You're looking at Less Wrong's discussion board. This includes all posts, including those that haven't been promoted to the front page yet. For more information, see About Less Wrong.

shminux comments on I played the AI Box Experiment again! (and lost both games) - Less Wrong Discussion

35 Post author: Tuxedage 27 September 2013 02:32AM

You are viewing a comment permalink. View the original post to see all comments and the full post content.

Comments (123)

You are viewing a single comment's thread. Show more comments above.

Comment author: shminux 28 September 2013 07:14:10AM 3 points [-]

It's not fabricated, be sure of that (knowing Tuxedage from IRC, I'd put the odds of 100,000:1 or more against fabrication). And yes, it's strange. I, too, cannot imagine what someone can possibly say that would make me get even close to considering letting them out of the box. Yet those who are complacent about it are the most susceptible.

Comment author: [deleted] 28 September 2013 04:37:03PM *  10 points [-]

knowing Tuxedage from IRC, I'd put the odds of 100,000:1 or more against fabrication

I know this is off-topic, but is it really justifiable to put so high odds on this? I wouldn't use so high odds even if I had known the person intimately for years. Is it justifiable or is this just my paranoid way of thinking?

Comment author: Pentashagon 29 September 2013 05:19:18AM 3 points [-]

Yet those who are complacent about it are the most susceptible.

That sounds similar to hypnosis, to which a lot of people are susceptible but few think they are. So if you want a practical example of AI escaping the box just imagine an operator staring at a screen for hours with an AI that is very adept at judging and influencing the state of human hypnosis. And that's only a fairly narrow approach to success for the AI, and one that has been publicly demonstrated for centuries to work on a lot of people.

Personally, I think I could win the game against a human but only by keeping in mind the fact that it was a game at all times. If that thought ever lapsed, I would be just as susceptible as anyone else. Presumably that is one aspect of Tuxedage's focus on surprise. The requirement to actively respond to the AI is probably the biggest challenge because it requires focusing attention on whatever the AI says. In a real AI-box situation I would probably lose fairly quickly.

Now what I really want to see is an AI-box experiment where the Gatekeeper wins early by convincing the AI to become Friendly.

Comment author: shminux 29 September 2013 05:26:44AM 2 points [-]

Now what I really want to see is an AI-box experiment where the Gatekeeper wins early by convincing the AI to become Friendly.

That's hard to check. However, there was a game where the gatekeeper convinced the AI to remain in the box.

Comment author: Tuxedage 02 October 2013 07:57:10AM 0 points [-]

However, there was a game where the gatekeeper convinced the AI to remain in the box.

I did that! I mentioned that in this post:

http://lesswrong.com/lw/iqk/i_played_the_ai_box_experiment_again_and_lost/9thk

Comment author: [deleted] 30 September 2013 02:10:31PM 1 point [-]

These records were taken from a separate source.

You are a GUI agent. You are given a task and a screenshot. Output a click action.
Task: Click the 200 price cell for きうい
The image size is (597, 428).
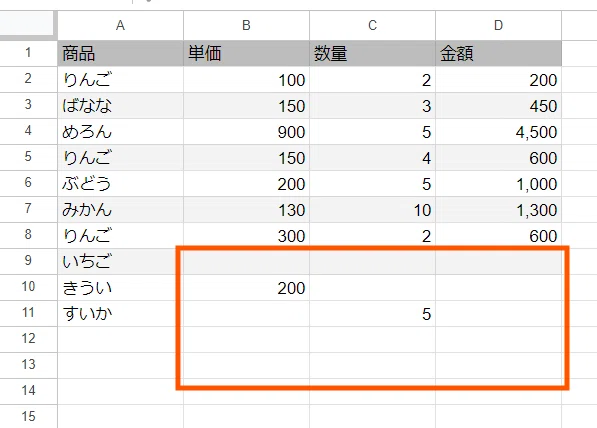[246, 287]
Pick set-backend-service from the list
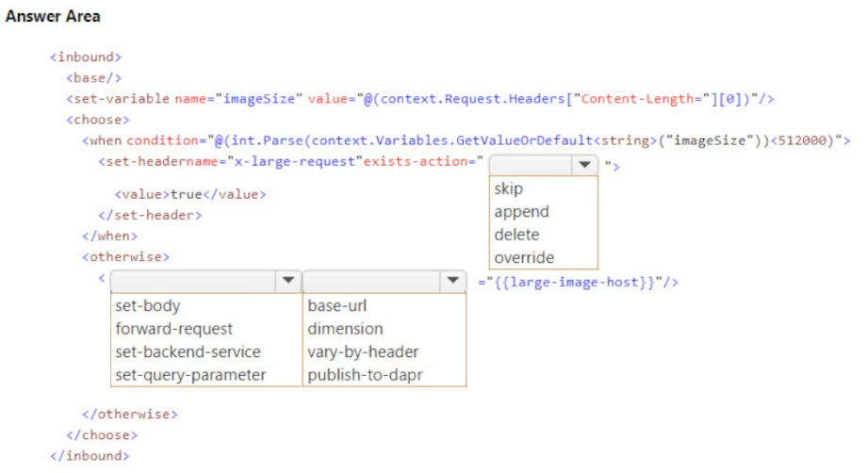This screenshot has width=868, height=473. (x=188, y=351)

Now what I really want to see is an AI-box experiment where the Gatekeeper wins early by convincing the AI to become Friendly.

Not quite the same, but have you read Watchmen? Specifically, the conversation that fvyx fcrpger naq qe znaunggna unir ba znef. (Disclaimer: it's been a while since I read it and I make no claims on the strength of this argument.)

Comment author: Tuxedage 02 October 2013 07:56:27AM *  0 points [-]

Now what I really want to see is an AI-box experiment where the Gatekeeper wins early by convincing the AI to become Friendly.

I did that! I mentioned that in this post:

http://lesswrong.com/lw/iqk/i_played_the_ai_box_experiment_again_and_lost/9thk

Comment author: Ishaan 28 September 2013 08:17:08PM *  3 points [-]

Yeah, my gut doesn't feel like it's fabricated - Tuxedage and Eliezer would have to both be in on it and that seems really unlikely. And I can't think of a motive, except perhaps as some sort of public lesson in noticing confusion, and that too seems far fetched.

I've just picked up the whole "if it's really surprising it might be because its not be true" instinct from having been burned in the past by believing scientific findings that were later debunked, and now Lesswrong has condensed that instinct into a snappy little "notice confusion" cache. And this is pretty confusing.

I suppose a fabrication would be more confusing, in one sense.

Comment author: enfield 02 October 2013 11:56:15PM *  0 points [-]

yeah i think appealing to fabrication can be a bit hand-wavy sometimes. like you're saying it's fabricated like how other things are fabricated (since as we all know fabrication happens). but not every fabrication is the same or equally as easy to pull off. to say it was fabricated doesn't say anything about how it was. but that's not even a question that enters ones mind when they think of fabrication. how? well how anything else is fabricated of course..

it can be as much a reaction of disbelief as it is an alternative explanation.